По понятиям Пети, стоял еще совсем ранний вечер. Закат погас давно, хотя еще и десяти часов нет по местному времени. Но ведь это юг, темнеет рано. Париж лежит южнее Киева, почти что на широте Крыма.

Давно загорелись фонари. Улицы вечернего Парижа шумели, общались, плясали. Пялились на прохожих бездельники из стеклянных веранд кафе. Они сидели там на виду, в электрическом свете, и пялились на прохожих – тоже хорошо видных под электрическими фонарями.

Шумные бульвары с ярко освещенными верандами сменялись пустыми темными улицами, иногда неприятно-тесными, с далекой узкой полоской звездного неба высоко-высоко над головой.

– Большинство парижан уже спят, – комментировал Вальтер. – Мало кто в такое время еще торчит по кафешкам. А вот лучше скажи мне – я так понимаю, на русскую эмиграцию рассчитывать совершенно невозможно?

– Как на вооруженных людей – еще рассчитывать можно, да и то не всегда. А как на политическую силу – ты же сам видишь, что нельзя.

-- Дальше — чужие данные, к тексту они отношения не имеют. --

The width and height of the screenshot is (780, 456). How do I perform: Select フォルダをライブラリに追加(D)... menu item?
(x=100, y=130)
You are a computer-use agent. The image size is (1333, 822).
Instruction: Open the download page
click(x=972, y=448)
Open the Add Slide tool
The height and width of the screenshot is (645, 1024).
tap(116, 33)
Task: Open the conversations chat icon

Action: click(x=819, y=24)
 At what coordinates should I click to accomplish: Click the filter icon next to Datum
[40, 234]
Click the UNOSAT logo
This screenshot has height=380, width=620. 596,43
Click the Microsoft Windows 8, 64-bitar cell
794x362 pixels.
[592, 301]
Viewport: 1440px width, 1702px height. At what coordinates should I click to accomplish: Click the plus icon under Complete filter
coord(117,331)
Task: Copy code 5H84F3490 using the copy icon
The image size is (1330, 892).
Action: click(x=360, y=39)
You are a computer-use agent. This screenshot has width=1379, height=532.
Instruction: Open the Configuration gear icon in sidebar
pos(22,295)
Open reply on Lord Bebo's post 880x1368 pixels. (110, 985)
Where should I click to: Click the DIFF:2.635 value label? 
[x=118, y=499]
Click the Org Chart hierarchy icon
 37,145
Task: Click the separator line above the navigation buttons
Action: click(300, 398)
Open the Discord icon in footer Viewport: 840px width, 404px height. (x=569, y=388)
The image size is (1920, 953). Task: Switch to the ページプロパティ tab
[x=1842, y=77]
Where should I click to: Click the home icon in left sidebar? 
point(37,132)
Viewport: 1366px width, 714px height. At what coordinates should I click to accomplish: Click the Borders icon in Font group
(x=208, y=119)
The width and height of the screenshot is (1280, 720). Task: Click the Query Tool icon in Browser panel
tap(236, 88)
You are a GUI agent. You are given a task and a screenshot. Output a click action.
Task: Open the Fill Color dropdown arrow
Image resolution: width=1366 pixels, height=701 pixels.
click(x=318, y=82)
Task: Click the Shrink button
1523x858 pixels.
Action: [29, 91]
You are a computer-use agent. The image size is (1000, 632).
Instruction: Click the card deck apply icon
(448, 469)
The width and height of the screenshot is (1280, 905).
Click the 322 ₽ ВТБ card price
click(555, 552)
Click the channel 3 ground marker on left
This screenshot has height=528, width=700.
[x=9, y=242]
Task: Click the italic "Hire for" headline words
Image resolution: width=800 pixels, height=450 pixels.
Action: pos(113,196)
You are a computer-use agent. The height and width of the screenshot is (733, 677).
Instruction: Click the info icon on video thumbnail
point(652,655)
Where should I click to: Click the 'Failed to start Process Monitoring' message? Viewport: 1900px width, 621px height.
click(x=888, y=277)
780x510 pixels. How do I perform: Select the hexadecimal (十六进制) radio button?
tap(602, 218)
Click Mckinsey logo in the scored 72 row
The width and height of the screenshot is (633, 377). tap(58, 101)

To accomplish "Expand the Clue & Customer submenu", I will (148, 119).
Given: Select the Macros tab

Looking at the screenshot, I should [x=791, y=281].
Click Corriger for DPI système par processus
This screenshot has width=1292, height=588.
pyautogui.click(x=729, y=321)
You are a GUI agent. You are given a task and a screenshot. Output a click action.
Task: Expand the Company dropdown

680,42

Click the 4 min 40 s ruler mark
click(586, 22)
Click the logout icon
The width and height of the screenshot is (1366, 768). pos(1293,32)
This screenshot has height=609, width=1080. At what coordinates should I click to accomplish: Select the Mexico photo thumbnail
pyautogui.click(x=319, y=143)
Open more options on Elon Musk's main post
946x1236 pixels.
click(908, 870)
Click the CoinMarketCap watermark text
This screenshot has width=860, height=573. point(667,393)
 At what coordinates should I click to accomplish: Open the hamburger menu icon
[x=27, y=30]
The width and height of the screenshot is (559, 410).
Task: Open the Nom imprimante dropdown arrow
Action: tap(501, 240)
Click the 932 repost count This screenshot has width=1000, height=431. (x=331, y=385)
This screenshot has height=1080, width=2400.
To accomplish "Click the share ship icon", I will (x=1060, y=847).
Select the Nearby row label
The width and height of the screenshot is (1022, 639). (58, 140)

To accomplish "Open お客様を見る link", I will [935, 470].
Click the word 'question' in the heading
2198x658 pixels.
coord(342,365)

– Трагичные они… Им невольно хочется помочь.

– Мне тоже… Но как им поможешь? Если произойдет переворот, которого мы хотим, они смогут вернуться на родину… Те, кто захочет.

Какое-то время шли молча.

– А еще я думаю, Петер, что из всех даров Шамбалы самый дорогой – это как раз умение видеть будущее. Это огромная сила.

Петя кивнул.

Вальтер еще спросил, нет ли у Пети ощущения опасности. А этого ощущения как раз и не было… не было даже в самых узких и на вид вроде бы опасных улицах.

Только выйдя на последнюю площадь, Петя понял – у него появилась новая сильная потребность: внимательно осмотреть улицу перед домом Профессора, а потом уже выходить на открытое пространство. Впрочем, какие-то люди полудремали в подворотне. Петя заметил их в последний момент, вздрогнул… А люди без улыбки кинули по два пальца к околышу своих фуражек.

– Здравствуйте…

Люди молчали. Просто смотрели и молчали, когда друзья прошли мимо них в полутемный, душно пахнущий подъезд.